Friday, January 11, 2019

A Split of Authority Continues With Respect to Allowing Expert Testimony in Insurance Bad Faith Cases

In the case of Debellis v. Mid-Century Ins. Co., No. 18-CV-214 (W.D. Pa. Nov. 25, 2018 Schwab, J.), the court addressed a Plaintiff’s Motion In Limine to preclude the carrier’s bad faith expert in this UIM bad faith litigation.  

The court observed that there continues to be a split of authority on whether expert testimony concerning a carrier’s bad faith is permissible and noted that this was a controversial issue.  

Nevertheless, this particular court allowed the carrier to put on its bad faith expert with certain limitations.

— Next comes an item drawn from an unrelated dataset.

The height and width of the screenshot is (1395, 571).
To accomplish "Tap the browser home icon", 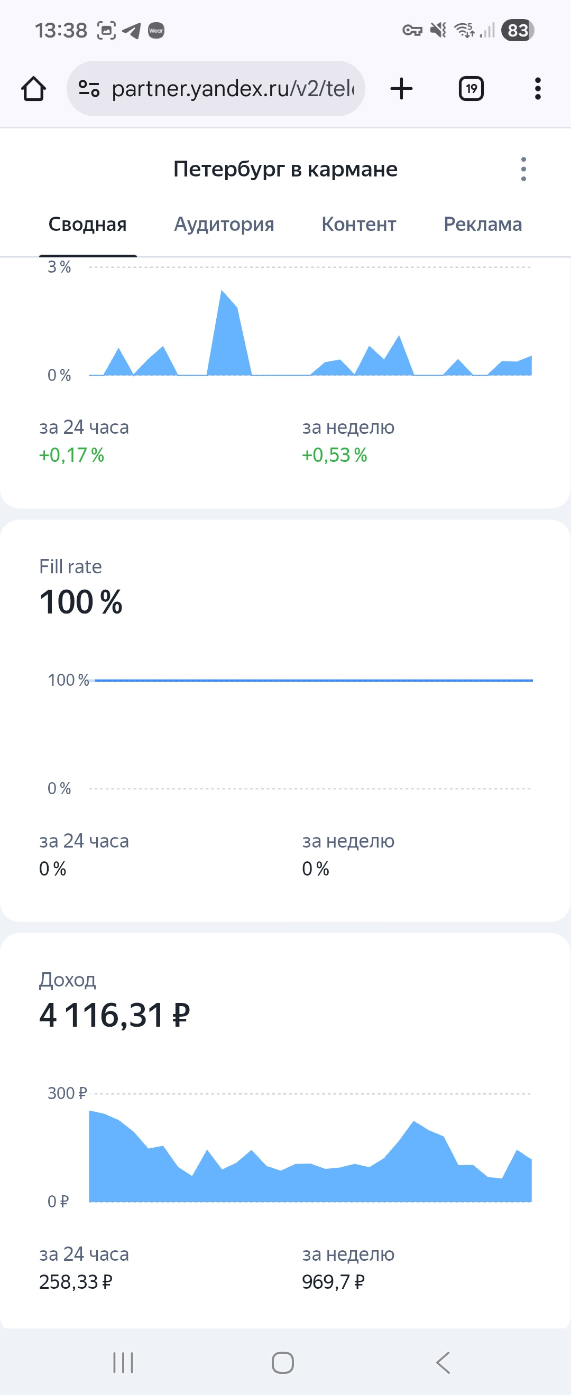I will pyautogui.click(x=34, y=89).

The court in Debellis found that expert testimony may be appropriate with respect to issues such as insurance claims adjusting procedures, a carrier’s compliance with industry customs and standards, and whether the carrier lacked a reasonable basis for denying a Plaintiff’s claim.  

In this federal court case, after noting that this matter involved a non-jury trial and that the court was familiar with bad faith law, the Debellis court concluded that the expert testimony offered by the carrier might assist the judge as the trier of fact “assuming [the carrier’s] claims handling procedures are complex.”   

However, the court otherwise held that the expert could not testify or give opinions that the court ultimately construed as legal conclusions.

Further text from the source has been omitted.